■ **What you will do**:
The word "field" may appear in some of the lines below. State how many lines contain it, and write only that number.

Start of Input

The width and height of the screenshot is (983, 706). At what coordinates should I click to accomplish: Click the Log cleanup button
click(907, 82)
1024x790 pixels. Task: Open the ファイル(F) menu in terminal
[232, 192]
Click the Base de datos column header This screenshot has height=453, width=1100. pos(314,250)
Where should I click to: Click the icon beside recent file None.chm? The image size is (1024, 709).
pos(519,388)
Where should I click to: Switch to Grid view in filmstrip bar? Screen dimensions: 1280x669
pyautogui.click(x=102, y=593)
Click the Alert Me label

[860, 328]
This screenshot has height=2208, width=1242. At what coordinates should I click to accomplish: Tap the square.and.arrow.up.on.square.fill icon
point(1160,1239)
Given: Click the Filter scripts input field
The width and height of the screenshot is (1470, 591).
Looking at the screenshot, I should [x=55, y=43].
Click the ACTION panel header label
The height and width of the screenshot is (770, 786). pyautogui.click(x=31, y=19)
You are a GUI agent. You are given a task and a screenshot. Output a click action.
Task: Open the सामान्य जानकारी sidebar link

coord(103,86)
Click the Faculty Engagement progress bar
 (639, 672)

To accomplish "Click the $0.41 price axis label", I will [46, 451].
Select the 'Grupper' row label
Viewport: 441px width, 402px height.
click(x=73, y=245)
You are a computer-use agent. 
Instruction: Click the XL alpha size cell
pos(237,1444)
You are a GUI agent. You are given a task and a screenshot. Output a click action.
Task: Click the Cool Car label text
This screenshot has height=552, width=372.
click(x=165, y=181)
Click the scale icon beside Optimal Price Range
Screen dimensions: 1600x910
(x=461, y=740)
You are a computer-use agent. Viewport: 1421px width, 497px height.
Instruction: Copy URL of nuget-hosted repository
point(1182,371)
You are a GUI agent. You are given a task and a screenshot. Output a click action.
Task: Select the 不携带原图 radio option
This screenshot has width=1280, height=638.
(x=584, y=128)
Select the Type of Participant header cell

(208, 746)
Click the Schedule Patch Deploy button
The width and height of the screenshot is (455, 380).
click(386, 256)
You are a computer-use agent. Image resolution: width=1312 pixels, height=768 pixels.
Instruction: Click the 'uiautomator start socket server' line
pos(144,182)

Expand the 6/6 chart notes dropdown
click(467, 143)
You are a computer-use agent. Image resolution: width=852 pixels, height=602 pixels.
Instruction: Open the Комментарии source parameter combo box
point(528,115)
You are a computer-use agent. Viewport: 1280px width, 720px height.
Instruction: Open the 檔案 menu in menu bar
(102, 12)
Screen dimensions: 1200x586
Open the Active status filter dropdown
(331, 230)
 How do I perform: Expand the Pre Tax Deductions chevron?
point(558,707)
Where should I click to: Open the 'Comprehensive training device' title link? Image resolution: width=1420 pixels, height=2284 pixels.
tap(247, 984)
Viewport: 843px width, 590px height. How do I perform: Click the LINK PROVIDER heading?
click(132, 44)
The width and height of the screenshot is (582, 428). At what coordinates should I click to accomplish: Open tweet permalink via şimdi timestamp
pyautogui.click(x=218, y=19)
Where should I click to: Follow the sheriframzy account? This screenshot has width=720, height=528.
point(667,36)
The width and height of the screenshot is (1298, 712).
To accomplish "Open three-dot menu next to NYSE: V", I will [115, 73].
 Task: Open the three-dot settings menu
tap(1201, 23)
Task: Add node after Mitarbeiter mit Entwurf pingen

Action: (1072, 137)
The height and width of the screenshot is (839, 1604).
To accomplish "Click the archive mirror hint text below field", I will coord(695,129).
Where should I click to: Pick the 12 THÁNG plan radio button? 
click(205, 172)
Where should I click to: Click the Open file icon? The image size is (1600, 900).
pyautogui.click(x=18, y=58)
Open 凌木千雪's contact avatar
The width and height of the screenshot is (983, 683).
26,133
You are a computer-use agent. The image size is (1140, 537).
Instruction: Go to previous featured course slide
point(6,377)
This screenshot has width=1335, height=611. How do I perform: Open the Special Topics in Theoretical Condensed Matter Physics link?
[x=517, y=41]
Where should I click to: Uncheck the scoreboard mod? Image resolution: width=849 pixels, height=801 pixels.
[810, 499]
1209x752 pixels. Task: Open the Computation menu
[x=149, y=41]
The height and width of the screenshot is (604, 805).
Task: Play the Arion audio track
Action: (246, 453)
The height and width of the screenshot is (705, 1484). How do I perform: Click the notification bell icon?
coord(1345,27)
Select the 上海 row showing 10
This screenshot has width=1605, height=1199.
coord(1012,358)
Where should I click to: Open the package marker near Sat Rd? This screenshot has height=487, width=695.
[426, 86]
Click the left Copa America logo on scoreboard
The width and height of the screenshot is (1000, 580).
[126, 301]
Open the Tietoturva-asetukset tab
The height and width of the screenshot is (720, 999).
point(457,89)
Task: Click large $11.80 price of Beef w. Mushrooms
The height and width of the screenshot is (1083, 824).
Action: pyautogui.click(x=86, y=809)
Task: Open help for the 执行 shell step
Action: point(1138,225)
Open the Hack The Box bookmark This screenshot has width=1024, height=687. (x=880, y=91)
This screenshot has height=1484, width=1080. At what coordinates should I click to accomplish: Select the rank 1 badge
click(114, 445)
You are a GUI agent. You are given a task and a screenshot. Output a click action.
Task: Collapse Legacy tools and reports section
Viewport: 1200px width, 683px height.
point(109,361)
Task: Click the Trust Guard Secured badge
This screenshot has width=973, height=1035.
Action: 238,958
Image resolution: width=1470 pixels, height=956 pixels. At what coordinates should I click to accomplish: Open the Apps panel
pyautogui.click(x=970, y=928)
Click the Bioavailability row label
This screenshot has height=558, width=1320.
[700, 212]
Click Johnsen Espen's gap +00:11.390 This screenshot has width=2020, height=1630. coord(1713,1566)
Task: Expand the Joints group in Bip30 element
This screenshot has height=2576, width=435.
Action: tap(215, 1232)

End of Input

■ **Task answer**:
2